An Optimistic Take On the Futility of Writing by Renold Mueller

The greatest challenge I struggle to overcome when attempting to write is not a lack of ideas; on the contrary, I have too many, none of which I think are good. I find the whole process similar to being lost in a hedge maze.
I start down one path, and because I sense purpose further on, I wander a bit in that direction. Then I hit a dead end, and I have to figure out where I took a wrong turn, and by the time I work my way back, I run into a choice between three separate paths, one of which I must have taken already, but I can’t be quite sure which one that is.
Writing is neither an easy process nor a rewarding one. If I ever want to navigate my ideas, I have to whittle away at the desk for hours and days and weeks and months. I feel awful about my abilities the whole time, and often doubt the soundness of the subject I am trying to tame. Furthermore, all the reward and justification that I search for through writing usually appears as little bouts of self-confidencewhich come about when I finally complete a piece. Even when my work is wonderfully received, all of those shoots of satisfaction slink away into the void, leaving nothing but frustration with the shortcomings of my completed work.
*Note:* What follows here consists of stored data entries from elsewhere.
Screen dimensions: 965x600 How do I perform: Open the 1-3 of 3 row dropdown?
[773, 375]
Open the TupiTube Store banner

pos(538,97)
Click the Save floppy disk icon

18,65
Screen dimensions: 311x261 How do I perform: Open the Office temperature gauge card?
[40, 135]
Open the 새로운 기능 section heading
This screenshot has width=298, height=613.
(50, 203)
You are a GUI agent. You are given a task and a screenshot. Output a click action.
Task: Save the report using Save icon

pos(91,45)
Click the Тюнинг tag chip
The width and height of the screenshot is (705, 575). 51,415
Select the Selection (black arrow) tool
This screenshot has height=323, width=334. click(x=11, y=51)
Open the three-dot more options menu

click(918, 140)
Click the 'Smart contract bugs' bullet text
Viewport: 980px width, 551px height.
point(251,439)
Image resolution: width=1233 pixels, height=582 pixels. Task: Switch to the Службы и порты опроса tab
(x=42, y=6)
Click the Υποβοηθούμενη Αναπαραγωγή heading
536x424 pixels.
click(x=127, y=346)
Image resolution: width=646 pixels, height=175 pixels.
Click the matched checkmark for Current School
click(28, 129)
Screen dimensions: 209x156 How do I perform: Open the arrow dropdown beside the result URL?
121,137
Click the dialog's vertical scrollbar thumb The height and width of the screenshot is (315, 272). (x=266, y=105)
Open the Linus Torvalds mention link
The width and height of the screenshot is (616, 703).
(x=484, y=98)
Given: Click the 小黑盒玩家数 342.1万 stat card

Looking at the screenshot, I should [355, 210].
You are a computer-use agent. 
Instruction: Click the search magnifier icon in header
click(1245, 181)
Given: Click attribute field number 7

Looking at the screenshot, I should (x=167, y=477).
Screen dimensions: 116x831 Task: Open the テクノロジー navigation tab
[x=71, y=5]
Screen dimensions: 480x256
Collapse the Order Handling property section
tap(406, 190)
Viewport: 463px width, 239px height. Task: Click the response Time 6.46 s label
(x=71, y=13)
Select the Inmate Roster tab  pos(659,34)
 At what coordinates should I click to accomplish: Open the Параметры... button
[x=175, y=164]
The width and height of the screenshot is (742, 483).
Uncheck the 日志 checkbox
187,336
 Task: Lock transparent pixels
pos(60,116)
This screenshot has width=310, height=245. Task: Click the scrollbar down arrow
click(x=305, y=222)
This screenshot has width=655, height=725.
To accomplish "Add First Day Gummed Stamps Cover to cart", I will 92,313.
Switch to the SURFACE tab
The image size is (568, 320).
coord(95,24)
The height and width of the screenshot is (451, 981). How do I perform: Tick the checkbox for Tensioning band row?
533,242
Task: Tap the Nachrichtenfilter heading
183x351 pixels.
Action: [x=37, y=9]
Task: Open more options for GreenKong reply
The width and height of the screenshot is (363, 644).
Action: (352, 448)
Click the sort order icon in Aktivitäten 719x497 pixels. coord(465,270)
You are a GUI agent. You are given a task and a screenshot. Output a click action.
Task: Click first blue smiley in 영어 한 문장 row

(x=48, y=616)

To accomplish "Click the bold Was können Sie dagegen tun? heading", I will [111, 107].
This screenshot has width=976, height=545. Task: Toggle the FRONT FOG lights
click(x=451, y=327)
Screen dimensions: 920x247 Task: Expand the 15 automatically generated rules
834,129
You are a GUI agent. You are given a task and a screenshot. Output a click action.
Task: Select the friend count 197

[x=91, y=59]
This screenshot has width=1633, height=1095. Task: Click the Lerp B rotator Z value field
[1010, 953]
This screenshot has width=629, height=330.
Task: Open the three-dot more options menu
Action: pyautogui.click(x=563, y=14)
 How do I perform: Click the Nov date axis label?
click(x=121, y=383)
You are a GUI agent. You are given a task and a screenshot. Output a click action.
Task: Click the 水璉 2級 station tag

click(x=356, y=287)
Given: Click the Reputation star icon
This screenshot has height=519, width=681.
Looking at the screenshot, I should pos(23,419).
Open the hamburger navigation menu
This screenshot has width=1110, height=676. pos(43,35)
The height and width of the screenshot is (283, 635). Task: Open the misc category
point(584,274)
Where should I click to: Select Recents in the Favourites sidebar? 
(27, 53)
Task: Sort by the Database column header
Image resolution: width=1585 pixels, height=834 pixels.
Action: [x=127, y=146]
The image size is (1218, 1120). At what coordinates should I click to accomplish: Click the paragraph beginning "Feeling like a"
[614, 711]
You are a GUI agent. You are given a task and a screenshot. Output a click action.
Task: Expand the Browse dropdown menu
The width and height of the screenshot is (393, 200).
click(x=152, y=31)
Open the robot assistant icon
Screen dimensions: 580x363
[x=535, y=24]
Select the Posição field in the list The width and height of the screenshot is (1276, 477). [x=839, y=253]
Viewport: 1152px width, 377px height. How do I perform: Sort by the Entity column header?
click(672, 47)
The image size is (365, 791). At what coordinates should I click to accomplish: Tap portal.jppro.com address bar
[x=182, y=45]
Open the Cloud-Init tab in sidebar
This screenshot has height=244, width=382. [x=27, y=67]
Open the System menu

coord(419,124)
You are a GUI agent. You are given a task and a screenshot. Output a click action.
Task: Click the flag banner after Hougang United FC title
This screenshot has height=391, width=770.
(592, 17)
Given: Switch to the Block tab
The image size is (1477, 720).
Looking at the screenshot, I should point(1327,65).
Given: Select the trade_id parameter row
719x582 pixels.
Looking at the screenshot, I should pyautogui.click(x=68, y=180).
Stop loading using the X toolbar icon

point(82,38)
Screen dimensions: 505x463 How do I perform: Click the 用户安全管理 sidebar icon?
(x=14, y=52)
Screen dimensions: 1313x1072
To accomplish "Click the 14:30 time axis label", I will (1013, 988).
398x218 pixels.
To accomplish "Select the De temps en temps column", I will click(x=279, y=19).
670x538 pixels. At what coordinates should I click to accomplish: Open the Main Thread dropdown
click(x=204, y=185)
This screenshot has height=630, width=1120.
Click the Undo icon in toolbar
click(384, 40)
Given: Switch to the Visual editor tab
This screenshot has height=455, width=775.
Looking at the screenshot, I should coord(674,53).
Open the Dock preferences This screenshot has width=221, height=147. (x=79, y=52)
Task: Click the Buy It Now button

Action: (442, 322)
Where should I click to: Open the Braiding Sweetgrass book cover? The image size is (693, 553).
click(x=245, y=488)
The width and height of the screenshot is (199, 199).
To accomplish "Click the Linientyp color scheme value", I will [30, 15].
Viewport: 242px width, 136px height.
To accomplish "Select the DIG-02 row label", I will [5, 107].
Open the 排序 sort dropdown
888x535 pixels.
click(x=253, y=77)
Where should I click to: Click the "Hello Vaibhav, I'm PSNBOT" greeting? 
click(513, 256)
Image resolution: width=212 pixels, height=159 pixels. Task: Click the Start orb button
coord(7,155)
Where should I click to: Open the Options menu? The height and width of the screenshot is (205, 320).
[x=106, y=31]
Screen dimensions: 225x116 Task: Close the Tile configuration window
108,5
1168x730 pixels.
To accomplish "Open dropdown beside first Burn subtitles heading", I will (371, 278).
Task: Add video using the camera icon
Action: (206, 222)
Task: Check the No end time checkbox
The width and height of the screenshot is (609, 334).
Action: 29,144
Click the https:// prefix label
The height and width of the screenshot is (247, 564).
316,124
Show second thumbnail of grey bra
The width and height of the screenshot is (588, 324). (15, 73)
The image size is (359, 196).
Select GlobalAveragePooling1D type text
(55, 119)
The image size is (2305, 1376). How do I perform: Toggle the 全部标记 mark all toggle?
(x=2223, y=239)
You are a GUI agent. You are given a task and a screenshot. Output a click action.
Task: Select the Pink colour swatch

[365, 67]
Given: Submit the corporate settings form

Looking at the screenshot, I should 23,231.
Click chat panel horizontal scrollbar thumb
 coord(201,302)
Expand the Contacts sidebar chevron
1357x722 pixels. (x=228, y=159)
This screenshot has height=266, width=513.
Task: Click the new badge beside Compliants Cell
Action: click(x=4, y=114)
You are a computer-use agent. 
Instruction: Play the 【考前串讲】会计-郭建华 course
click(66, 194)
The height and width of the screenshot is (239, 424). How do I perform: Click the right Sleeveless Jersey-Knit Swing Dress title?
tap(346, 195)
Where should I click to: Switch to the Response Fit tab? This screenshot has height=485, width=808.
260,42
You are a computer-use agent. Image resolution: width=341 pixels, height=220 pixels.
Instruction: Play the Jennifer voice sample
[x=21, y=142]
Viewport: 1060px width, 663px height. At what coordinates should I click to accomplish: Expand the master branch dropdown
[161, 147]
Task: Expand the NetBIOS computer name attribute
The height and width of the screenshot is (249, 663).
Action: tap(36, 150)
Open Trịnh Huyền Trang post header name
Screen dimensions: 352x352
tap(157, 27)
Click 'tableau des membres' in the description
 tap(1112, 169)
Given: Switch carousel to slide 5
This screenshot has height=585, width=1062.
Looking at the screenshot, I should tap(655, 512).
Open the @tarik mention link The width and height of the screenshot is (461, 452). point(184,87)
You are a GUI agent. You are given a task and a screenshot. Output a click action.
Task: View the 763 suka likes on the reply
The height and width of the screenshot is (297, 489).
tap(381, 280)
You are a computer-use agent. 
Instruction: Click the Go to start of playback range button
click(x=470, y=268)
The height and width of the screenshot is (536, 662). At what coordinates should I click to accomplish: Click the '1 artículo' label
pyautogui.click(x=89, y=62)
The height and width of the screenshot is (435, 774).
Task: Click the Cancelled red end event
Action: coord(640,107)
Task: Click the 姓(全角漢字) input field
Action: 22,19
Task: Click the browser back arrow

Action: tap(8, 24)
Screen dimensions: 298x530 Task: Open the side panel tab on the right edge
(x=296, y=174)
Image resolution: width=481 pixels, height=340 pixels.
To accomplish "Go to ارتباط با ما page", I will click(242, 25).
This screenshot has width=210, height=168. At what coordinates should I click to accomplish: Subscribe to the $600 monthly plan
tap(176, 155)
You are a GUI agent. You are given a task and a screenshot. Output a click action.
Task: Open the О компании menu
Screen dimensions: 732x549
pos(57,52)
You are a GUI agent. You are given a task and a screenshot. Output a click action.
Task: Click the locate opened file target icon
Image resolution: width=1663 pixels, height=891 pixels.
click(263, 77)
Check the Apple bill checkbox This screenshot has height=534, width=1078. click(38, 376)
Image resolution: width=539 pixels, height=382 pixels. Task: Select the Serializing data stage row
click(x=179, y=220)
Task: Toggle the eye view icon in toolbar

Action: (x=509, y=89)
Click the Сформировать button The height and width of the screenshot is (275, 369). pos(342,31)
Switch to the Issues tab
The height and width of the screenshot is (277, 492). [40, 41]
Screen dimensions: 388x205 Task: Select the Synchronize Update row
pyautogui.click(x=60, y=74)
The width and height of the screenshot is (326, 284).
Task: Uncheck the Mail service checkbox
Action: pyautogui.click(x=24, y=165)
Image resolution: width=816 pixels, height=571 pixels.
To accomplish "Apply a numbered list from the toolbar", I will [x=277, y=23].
I have yet to write a paper I am entirely proud of, because I always find a hundred more interesting paths I should have taken instead.
Now, given my lament above, you ask what the hell I’m doing here, working as an intern at the Writing Center. You would like to know where the upside is. You are wondering what reason I could have for wanting to keep writing, after reading my bleak outlook regarding it.
I write because I desire what lies at the end of the maze.
At the end of the maze is what every human being searches for throughout life, and never finds. At the end of the maze is meaning. And every time I fail to find it amongst my scrambled thoughts, I witness a glimpse of it. That sensation that every writer experiences, right when they feel proudest of their work, thats the feeling of profundity. It is fleeting, not because it wasn’t authentic, but because you know that there is more depth to the limited meaning you’ve found.
My blogs this year will all be failed attempts to give real meaning to the world as I see it, but I hope each one offers just a little bit of meaning to readers. May you continue to explore the maze in the coming year.